- Born: 1922 Ehime Prefecture, Empire of Japan
- Died: 12 July 2003 (aged 80–81) Kamakura, Japan
- Allegiance: Empire of Japan DR Vietnam
- Branch: Imperial Japanese Army Viet Minh
- Service years: 1944–1945 (Japan) 1946-1954 (North Vietnam)
- Rank: Second lieutenant
- Conflicts: World War II First Indochina War
- Other work: Instructor

= Mitsunobu Nakahara =

Imperial Japanese Army officer (1922–2014)

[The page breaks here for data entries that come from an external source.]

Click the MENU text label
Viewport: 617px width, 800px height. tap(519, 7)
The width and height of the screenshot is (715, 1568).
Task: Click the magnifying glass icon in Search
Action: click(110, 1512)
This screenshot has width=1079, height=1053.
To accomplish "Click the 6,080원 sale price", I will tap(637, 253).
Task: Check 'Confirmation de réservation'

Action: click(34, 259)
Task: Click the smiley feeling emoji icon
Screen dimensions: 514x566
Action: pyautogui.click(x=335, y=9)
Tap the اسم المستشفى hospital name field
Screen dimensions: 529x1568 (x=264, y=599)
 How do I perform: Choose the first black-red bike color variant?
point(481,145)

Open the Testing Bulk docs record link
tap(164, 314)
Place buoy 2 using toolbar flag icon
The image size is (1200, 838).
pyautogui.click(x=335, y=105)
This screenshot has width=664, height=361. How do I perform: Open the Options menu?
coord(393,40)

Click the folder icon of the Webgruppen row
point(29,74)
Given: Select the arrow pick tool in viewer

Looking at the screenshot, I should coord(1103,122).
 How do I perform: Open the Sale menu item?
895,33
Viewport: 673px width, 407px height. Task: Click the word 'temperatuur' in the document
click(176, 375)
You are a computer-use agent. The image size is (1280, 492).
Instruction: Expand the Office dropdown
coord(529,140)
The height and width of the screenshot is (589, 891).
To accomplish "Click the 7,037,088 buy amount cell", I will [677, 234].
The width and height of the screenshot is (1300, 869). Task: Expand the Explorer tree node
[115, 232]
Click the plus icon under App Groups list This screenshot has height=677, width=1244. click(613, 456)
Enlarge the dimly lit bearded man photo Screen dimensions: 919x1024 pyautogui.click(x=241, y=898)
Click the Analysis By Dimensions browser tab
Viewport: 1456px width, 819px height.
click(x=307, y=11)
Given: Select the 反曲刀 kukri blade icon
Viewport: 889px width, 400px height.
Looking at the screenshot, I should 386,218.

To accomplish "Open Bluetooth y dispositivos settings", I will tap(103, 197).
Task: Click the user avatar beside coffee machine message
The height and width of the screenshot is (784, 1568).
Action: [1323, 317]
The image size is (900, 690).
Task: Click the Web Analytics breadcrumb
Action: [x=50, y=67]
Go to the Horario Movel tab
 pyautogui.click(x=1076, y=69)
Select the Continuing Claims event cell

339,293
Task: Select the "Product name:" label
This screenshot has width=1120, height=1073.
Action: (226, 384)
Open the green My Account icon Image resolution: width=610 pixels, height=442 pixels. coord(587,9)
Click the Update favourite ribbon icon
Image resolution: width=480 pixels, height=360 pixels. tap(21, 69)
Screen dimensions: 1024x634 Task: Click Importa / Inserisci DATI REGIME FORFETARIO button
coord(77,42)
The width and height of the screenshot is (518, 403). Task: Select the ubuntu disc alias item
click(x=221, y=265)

Mitsunobu Nakahara (Japanese: 中原光信, 1922 – 12 July 2003) was a soldier in the Imperial Japanese Army and the Viet Minh. He was a second lieutenant in the army and an intelligence officer. At the end of the war, he belonged to the 34th Independent Mixed Brigade of the Army. He participated in the First Indochina War as an instructor at Quang Ngai Army Military Academy. His Vietnamese name is Nguyễn Minh Ngọc.

== Summary ==
Nakahara was born in Ehime Prefecture. After entering Hosei University, he served as the captain of the kendo club. In 1944, he graduated early from Hosei University and joined the Army. The same year, he went to Kumamoto Army Reserve Military Academy and was assigned to Huế, French Indochina where the Japanese Army was stationed. In July 1945, he started contacting the Viet Minh. Immediately after the defeat of Japan during the Second World War, the security forces were recalled to the headquarters in response to an order by a fellow Viet Minh collaborator, Major Igawa Sei, to "withdraw immediately without locking the arms depot, as an emergency situation had arisen". Since the arms depot in the imperial palace in Hue was unmanned, the Viet Minh then raided it for weapons.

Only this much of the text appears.